Greek-American Festival celebrates 40th anniversaryWritten by Jeff McGinnis | | firstname.lastname@example.org
“The Greeks have a word — the Greeks have a word for everything — in Greek, the word ‘philoxenia’ means ‘hospitality.’” said Father Aristotle Damaskos of Holy Trinity Greek Orthodox Cathedral. “And hopefully, they’ll experience our philoxenia, our hospitality. They’ll come as strangers, and leave as friends.”
He was speaking of visitors to the Greek-American Festival, which will officially begin Sept. 10. This year marks the 40th anniversary of the celebration, held on the grounds of the Holy Trinity Cathedral, a three-day event full of food, music, dance and more food.
“I was there when the first festival started in 1970, and it was a tremendous undertaking for the Holy Trinity Greek Orthodox Cathedral,” said publicity chairman George Sarantou. “The festival was a lot smaller, but it’s always been held Downtown, at Summit and Cherry.”
There have been some changes this year in honor of the big anniversary, the most significant of which is a special Thursday event called “Party with the Greeks.” Held from 6 pm to 12 am on September 9, the small kick-off gala will feature the East River Drive Band performing, as well as a sample of Greek foods on display. The festival proper will begin at noon the next day.
Sarantou said that, during the 40 years he has attended, the festival has seen amazing changes. “It’s grown tremendously on the grounds. We have easily tripled the size of the festival on the grounds there. And we have also expanded our food menu. We have a large variety of gourmet foods platters.”
Father Damaskos, who has been with the parish for nine years, noted that the food was definitely the most popular aspect of the event. “You can’t find a lot of the Greek pastries and such here in town. We don’t have a Greek kind of area, per se, such as Detroit or Chicago,” he said.
So popular is the food, that some of the festival’s most popular events are cooking demonstrations. “The parish ladies put together a cookbook of over 500 Greek and American recipes and that book was introduced last year, and it has sold many, many copies,” Sarantou said. “It has just been phenomenal. We’ve had people buying this from all over the country, via the Internet.”
In addition, the festival features a great deal of Greek music and dancing, featuring the church’s own Hellenic Dance Company in traditional, imported costumes. Most of the dancers come from within the parish, and many of the children take lessons on traditional dance from an early age.
“Our dancers start from pre-school, up to college, and a lot of our college students who are dancing now, were pre-schoolers or in the lower grades when I first came here. So, watching them grow, that’s been a real blessing,” Father Damaskos said.
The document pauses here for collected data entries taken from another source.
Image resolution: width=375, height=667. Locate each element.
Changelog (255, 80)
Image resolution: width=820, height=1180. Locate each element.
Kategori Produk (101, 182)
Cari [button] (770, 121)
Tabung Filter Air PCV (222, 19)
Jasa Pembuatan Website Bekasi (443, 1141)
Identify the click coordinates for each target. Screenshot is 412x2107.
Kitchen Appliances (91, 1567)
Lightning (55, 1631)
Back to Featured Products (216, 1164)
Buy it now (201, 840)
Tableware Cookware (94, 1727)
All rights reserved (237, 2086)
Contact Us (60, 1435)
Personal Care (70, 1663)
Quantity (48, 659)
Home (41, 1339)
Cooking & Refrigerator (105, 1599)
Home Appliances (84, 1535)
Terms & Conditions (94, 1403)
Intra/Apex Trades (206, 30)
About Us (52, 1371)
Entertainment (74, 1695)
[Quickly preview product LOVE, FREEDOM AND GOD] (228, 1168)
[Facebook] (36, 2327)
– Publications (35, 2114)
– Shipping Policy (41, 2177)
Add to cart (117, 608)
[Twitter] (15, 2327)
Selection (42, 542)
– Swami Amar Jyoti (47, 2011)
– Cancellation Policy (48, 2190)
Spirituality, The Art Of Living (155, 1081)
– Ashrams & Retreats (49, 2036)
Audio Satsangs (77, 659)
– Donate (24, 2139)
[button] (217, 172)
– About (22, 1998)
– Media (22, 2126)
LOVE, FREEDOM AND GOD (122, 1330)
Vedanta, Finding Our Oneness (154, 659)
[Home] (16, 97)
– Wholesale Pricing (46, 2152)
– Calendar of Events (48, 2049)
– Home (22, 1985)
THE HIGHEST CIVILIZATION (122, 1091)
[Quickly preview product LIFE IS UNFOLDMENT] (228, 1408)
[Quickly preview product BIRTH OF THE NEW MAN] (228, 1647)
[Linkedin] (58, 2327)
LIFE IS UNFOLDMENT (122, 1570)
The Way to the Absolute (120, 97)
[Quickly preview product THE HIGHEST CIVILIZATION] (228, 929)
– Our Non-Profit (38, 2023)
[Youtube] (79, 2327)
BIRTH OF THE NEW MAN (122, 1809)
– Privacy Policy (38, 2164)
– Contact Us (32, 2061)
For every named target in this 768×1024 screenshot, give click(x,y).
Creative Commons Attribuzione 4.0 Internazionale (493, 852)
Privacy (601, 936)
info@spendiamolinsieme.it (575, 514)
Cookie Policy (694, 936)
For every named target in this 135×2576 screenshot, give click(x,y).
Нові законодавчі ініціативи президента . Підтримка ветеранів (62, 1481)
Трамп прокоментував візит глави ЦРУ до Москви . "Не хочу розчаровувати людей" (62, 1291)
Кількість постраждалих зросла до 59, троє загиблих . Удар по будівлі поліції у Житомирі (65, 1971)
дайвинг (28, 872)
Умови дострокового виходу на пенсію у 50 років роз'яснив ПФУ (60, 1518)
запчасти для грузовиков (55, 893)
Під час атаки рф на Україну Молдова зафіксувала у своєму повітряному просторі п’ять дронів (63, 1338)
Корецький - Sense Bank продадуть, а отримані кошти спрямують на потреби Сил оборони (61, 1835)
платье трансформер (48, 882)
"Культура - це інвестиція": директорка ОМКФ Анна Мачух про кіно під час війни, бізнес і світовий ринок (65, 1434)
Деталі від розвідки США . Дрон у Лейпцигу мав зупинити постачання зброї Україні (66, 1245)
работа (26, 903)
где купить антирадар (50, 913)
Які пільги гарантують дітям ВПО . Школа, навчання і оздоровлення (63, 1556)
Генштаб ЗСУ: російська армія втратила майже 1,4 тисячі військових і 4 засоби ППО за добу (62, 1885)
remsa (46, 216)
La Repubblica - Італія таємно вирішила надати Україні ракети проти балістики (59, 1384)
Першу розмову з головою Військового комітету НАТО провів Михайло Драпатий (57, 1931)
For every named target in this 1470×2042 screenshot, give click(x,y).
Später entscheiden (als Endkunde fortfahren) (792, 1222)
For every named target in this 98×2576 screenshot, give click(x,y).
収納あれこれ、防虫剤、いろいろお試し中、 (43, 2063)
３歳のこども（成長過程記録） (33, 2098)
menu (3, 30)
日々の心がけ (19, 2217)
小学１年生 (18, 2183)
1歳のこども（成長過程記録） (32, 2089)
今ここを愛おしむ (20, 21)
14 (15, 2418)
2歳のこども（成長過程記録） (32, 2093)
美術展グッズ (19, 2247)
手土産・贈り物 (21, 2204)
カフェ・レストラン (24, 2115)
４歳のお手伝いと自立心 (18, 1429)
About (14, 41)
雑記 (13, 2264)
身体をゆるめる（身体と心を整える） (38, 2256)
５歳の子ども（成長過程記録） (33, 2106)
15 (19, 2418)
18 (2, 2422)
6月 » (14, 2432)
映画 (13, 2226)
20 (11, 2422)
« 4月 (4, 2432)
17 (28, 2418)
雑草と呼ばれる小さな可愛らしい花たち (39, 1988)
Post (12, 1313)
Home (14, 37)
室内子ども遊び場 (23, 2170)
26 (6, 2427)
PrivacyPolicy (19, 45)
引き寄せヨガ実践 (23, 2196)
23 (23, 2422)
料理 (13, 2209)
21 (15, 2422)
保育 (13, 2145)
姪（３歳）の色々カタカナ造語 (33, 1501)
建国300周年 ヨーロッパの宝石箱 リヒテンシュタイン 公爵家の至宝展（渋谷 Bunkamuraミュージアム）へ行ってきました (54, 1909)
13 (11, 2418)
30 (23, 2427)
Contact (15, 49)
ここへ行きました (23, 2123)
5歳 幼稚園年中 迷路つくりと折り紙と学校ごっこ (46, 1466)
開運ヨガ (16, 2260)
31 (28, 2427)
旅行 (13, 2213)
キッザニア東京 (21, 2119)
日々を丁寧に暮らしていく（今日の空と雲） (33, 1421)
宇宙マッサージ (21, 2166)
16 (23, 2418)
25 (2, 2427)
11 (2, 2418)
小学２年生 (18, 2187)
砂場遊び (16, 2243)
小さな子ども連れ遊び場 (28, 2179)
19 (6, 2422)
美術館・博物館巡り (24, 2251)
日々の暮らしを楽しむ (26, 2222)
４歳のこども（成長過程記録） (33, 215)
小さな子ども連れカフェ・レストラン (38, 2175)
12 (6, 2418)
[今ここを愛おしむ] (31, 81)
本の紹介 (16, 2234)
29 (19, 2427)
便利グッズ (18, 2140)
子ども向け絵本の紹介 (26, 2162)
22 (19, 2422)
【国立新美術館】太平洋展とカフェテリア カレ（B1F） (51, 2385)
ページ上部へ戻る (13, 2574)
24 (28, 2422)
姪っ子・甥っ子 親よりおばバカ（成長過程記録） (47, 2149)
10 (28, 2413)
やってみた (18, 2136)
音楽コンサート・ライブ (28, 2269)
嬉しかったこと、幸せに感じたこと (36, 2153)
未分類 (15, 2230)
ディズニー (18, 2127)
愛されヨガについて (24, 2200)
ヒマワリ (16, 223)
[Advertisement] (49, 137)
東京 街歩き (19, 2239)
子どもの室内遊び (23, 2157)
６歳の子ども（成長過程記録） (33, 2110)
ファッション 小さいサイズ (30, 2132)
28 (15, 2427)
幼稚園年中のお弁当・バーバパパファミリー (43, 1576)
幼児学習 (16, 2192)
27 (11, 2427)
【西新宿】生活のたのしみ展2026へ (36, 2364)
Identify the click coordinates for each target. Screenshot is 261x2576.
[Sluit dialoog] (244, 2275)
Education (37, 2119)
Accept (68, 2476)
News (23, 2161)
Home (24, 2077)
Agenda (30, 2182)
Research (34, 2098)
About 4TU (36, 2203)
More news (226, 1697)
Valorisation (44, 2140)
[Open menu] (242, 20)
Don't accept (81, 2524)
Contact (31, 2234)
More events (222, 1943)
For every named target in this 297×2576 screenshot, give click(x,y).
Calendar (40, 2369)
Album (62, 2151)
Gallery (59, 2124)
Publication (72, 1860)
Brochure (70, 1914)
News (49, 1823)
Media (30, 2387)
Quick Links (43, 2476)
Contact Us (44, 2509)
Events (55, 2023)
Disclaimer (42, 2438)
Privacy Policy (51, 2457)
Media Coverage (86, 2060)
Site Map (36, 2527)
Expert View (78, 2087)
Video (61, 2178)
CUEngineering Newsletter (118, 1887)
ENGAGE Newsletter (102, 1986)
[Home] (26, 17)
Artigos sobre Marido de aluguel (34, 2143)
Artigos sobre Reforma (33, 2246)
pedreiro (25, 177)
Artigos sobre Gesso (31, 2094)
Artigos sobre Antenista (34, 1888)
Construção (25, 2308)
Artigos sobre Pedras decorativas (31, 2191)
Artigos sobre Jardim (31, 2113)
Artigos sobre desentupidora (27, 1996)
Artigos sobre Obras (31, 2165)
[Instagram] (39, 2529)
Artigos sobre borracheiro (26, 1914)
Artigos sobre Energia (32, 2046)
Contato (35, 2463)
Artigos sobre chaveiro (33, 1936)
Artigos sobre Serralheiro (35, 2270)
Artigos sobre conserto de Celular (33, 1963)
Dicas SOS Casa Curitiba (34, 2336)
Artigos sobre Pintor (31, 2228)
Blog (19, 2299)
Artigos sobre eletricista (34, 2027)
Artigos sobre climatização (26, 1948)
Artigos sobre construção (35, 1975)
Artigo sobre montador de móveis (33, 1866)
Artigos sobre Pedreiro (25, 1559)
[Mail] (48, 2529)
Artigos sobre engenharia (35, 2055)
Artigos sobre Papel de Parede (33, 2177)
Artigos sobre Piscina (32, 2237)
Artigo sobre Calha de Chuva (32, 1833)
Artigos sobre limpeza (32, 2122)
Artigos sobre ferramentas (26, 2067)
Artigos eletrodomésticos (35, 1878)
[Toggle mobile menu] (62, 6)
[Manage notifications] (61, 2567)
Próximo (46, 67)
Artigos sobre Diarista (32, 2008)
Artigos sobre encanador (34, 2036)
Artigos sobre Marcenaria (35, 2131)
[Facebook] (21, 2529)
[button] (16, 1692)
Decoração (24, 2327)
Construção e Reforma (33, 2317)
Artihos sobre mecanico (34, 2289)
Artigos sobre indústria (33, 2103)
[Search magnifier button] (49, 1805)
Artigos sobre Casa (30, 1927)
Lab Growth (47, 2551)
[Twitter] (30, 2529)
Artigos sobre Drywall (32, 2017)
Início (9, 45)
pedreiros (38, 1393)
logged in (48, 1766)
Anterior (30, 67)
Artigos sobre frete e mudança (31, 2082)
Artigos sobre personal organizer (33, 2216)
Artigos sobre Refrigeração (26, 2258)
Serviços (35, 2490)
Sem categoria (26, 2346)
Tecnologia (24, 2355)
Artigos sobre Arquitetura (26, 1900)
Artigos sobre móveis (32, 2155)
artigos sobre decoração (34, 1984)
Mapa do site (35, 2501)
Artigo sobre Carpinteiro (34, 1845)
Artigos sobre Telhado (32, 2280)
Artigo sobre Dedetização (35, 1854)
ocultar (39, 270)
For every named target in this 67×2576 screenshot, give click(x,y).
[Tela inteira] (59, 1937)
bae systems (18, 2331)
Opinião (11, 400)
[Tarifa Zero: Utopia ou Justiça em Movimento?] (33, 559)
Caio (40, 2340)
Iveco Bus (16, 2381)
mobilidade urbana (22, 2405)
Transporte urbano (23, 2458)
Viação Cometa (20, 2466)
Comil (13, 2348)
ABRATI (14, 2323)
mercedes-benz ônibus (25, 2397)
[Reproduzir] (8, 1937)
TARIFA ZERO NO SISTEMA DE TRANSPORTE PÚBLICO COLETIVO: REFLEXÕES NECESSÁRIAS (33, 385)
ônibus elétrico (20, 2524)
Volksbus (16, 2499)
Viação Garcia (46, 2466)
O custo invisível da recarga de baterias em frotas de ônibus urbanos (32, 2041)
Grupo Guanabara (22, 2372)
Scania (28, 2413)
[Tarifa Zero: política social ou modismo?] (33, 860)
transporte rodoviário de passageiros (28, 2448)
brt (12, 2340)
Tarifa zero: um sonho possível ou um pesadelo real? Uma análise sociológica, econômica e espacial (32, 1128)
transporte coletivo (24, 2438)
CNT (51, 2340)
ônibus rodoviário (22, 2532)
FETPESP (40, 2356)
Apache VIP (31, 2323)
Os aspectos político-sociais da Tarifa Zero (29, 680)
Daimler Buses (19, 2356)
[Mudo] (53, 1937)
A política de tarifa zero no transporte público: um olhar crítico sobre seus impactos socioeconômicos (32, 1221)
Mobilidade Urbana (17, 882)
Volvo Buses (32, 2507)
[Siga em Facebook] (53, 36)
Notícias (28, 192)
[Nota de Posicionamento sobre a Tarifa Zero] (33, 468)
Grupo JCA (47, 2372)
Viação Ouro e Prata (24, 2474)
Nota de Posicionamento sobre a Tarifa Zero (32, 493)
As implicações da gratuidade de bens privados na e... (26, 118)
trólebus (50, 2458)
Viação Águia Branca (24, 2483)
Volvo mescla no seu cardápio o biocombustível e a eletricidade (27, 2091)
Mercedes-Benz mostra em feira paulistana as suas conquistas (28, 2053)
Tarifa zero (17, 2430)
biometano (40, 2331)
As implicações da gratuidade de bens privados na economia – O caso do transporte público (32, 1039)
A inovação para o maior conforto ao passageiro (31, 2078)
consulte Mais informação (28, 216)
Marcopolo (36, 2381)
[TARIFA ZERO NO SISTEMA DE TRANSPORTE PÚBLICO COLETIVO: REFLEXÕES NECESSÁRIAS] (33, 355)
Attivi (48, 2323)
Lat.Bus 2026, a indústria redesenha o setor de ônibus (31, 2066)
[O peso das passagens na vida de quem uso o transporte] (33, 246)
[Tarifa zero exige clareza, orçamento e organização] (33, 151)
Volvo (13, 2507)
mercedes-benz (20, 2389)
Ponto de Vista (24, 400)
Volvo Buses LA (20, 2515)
The event, which is always enormously popular, promises to be bigger than ever in celebration of the anniversary. Sarantou estimated that the festival usually draws 20,000 to 25,000 people over the course of its three days. This year could well exceed that number.
“I think for the residents of Toledo, it gives them an opportunity to meet us, the Greeks, and learn who we are. Obviously, it allows us, as Greek-Americans, to share of ourselves,” Father Damaskos said, adding that, “the income that comes in from that helps us to maintain the ministries of the church, and helps us to reach within the community, as well.”
“The profits in the past have gone toward many worthy projects at the church — we have several times remodeled the interior of the church, as well as the exterior, we have expanded our community center, we built a million dollar addition a couple of years ago onto our community center,” Sarantou said.
He also noted how Holy Trinity offers homeless aid and other community programs. “We think it’s very important to give back to the community, because the community has been very good to Holy Trinity Cathedral.”
For Father Damaskos, the greatest reward is simply reaching out to the people of Toledo. “I think for me, it is getting our people together, working for a common cause, and seeing all the residents of Toledo come together to enjoy our food and our hospitality,” he said. “It’s like, almost, we’re putting on a big party for them, and we get to share our culture and our faith.”